VoIP is just the start. Long term will move to integrated networks that will enable "soft phones". Any phone = an operator switchboard, any phone can have any number, any phone could read email, send a FAX, be a pager or act as a security system, an IPv6 cell phone could interact with ANY IPv6 device - they will be ubiquitous. We need to watch, prototype and stay ahead, to understand, to set expectations etc.
Gig-E and layer 3 switches provide the first obvious backbone replacement since FDDI. There are lots of vendors such as Foundry, Packet Engines, good news they all support basic IP. Bad news is figuring out what other features you want.
SC99 in Portland will have the "hottest net in the world" with OC192 WAN, 16xOC192 LAN (DWDM).
The next ESCC is at JLab in October.
Huge effort going into securing sensitive but unclassified information. So doing secure voice over their protected IP net is very interesting. There is also a goal to make the classified network more functional and more secure.
We need to nominate people to attend the SSI meeting. The following people were proposed: Larry Price (chair of ESSC), Bill Wing (chair of ESCC), Jim Leighton (ESnet), Ray Bair (has been involved in SSI), and Sandy Merola (inter agency issues).
The draft memo to Gilligan was discussed It recognized the desire to have a single DOE network, it also identifies the success of ESnet evolving out of 3 incompatible networks (MFEnet, HEPnet and ARPA/Milnet) supporting various DoE programs.

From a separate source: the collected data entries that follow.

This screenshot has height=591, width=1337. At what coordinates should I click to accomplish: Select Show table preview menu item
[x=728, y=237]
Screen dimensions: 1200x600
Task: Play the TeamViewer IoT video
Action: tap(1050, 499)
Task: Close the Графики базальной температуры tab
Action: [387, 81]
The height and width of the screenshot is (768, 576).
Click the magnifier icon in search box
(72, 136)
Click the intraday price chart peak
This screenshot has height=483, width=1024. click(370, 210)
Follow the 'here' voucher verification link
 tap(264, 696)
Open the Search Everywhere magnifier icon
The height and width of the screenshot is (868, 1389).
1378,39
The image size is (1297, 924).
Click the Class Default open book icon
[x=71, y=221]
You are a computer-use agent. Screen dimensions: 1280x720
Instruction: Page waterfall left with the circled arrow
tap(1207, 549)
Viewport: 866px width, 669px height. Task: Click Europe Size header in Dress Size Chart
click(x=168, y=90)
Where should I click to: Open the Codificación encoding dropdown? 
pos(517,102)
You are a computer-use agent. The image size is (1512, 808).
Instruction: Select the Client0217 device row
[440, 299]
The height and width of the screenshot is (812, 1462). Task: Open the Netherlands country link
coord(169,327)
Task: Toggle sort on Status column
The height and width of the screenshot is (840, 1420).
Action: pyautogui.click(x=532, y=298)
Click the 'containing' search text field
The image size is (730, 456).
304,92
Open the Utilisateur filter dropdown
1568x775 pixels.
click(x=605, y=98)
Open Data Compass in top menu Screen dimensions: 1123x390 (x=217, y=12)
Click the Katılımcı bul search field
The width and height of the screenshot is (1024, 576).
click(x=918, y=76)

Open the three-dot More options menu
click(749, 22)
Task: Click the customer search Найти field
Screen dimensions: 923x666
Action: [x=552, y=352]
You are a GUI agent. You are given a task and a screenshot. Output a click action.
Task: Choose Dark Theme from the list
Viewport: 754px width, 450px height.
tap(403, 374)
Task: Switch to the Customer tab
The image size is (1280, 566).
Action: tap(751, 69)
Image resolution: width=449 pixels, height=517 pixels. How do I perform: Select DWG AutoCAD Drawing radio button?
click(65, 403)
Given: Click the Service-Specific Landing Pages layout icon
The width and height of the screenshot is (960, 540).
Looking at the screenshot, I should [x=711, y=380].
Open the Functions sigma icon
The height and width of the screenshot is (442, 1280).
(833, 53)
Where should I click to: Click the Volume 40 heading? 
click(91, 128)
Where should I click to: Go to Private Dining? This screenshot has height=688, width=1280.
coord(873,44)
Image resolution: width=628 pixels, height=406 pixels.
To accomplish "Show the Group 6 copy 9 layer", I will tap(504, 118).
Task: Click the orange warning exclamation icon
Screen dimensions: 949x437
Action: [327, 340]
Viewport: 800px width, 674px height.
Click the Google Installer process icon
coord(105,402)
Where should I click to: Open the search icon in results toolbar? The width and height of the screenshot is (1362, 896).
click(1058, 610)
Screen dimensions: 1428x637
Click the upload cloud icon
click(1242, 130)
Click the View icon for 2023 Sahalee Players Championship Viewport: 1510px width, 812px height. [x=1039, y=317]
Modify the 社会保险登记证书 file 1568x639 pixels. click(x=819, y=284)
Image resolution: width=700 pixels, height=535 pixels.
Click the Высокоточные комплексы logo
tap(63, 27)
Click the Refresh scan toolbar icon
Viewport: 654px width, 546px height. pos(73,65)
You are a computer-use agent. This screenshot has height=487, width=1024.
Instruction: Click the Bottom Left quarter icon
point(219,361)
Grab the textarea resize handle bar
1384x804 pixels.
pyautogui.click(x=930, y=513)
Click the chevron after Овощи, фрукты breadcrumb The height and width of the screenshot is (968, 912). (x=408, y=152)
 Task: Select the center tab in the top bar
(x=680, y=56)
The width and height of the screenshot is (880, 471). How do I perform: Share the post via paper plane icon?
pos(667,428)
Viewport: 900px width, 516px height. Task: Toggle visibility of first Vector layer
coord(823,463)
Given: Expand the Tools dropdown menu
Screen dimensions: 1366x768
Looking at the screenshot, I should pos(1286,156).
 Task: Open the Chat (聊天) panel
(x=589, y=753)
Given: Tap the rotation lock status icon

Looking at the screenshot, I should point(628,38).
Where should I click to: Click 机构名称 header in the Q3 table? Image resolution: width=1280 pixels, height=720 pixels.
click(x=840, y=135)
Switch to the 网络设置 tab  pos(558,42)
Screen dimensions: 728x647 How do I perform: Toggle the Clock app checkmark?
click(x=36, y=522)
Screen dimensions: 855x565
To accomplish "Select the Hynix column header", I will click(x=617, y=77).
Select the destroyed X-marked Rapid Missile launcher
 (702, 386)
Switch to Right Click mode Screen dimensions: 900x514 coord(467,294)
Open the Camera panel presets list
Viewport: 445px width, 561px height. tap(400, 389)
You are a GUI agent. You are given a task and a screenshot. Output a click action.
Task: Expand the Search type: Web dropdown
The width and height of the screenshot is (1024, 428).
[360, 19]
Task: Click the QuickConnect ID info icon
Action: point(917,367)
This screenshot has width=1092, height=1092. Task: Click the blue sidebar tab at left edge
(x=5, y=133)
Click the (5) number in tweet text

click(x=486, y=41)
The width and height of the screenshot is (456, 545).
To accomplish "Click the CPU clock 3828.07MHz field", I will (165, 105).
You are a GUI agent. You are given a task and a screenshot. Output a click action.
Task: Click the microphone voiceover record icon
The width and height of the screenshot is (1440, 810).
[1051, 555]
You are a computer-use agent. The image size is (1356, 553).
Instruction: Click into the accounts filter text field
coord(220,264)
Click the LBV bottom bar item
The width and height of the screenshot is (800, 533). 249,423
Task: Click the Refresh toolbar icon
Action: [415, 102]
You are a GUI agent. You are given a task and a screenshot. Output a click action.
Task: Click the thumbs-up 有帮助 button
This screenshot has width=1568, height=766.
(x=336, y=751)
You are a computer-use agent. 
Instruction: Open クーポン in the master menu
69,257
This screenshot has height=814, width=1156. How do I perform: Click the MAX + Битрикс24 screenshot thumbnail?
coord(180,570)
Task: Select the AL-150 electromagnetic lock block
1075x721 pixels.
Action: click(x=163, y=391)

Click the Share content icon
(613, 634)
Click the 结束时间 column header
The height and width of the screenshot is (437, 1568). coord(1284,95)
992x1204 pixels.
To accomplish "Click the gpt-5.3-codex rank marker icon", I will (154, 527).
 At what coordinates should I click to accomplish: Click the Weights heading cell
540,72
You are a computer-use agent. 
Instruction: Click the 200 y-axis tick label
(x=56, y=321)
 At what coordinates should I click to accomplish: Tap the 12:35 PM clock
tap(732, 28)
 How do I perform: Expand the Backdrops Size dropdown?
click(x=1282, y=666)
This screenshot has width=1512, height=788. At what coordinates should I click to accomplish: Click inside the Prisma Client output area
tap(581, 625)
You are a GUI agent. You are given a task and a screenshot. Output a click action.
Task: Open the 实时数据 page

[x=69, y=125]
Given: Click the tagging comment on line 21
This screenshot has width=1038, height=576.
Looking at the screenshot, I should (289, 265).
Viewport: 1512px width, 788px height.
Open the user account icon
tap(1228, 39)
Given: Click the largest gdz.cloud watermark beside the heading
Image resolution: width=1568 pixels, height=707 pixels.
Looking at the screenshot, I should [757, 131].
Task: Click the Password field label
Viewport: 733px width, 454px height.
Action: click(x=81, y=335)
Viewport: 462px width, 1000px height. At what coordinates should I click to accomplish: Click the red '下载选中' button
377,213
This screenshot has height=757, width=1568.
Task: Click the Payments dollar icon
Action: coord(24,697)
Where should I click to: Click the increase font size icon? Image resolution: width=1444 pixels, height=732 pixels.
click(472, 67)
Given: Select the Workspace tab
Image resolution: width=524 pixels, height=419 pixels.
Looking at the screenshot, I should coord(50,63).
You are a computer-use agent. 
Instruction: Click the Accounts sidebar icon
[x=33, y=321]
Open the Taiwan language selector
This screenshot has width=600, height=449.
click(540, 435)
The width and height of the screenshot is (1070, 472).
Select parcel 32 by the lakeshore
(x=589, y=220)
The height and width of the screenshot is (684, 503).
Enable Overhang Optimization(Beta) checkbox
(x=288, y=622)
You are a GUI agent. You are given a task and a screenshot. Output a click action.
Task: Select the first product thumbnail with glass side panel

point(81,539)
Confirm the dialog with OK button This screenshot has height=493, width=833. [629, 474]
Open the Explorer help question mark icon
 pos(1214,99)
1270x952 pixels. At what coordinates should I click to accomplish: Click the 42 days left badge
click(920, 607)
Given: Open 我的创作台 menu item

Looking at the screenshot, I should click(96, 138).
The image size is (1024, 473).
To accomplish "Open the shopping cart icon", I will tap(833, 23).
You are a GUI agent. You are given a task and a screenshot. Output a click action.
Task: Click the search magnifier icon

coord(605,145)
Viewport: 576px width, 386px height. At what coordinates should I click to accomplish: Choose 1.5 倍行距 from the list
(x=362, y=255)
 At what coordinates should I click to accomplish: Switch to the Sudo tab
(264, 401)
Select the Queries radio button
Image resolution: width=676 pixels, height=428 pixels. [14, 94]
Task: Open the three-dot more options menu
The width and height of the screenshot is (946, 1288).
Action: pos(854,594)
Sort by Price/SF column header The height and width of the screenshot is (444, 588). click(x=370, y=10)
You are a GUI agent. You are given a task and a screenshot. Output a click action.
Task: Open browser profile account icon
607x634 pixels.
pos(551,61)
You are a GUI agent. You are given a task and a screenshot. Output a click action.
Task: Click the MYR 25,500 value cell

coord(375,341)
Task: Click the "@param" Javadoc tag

It identifies the need to ensure ESnet is not compromised technically, fiscally or administratively. ESnet/ESSC is prepared to move forward with an investigation of the CIO and other DoE business/administrative requirements that may be meetable via a separate DOEnet, ESnet or some jointly planned and managed interconnectivity between DOEnet and ESnet. This latter might include only the provision of bandwidth and networking management services by ESnet (DOEnet provides services (e.g. VPN)). The network related requirements should be gathered not by the network providers but by the DoE clients (CIO & other business/administrative functions) represented by an internal working group (DoE staff who are both knowledgeable of their business requirements and respected in their community to ensure needed credibility) to gather the requirements. DOEnet & ESnet staff would be to analyze the requirements, propose a technical and financial approach which either DOEnet and ESnet or a collaborative DOEnet/ESnet approach could satisfy those requirements. There was a long discussion of how much overlap there is between the two networks, how well VPNs would work for say 9 of the 40 DOEnet sites, if ESnet provides services to DOEnet then what are these services and how are they funded? It was agreed to take this offline with a smaller group who will work with Gilligan to come up with an acceptable proposal/solution. Out of this will come a charter. Sandy will compose a piece of email to Gilligan proposing a private meeting between Gilligan, Merola & Price to share information, understanding and set expectations.
There was a discussion on the testbed. Can we operate a testbed without impacting the production traffic, how much bandwidth should be reserved (strawman 30%), and issues of the persitence of the network (how long does it stay around), who manages it, and how will the grid services be integrated. It was decided that the upper limit would be set at 30% of the "scarcest link" in the path. Esnet will use their usual tools to monitor utilization and performance, and there will be regulsar reports on the testbed and its impact on the production network.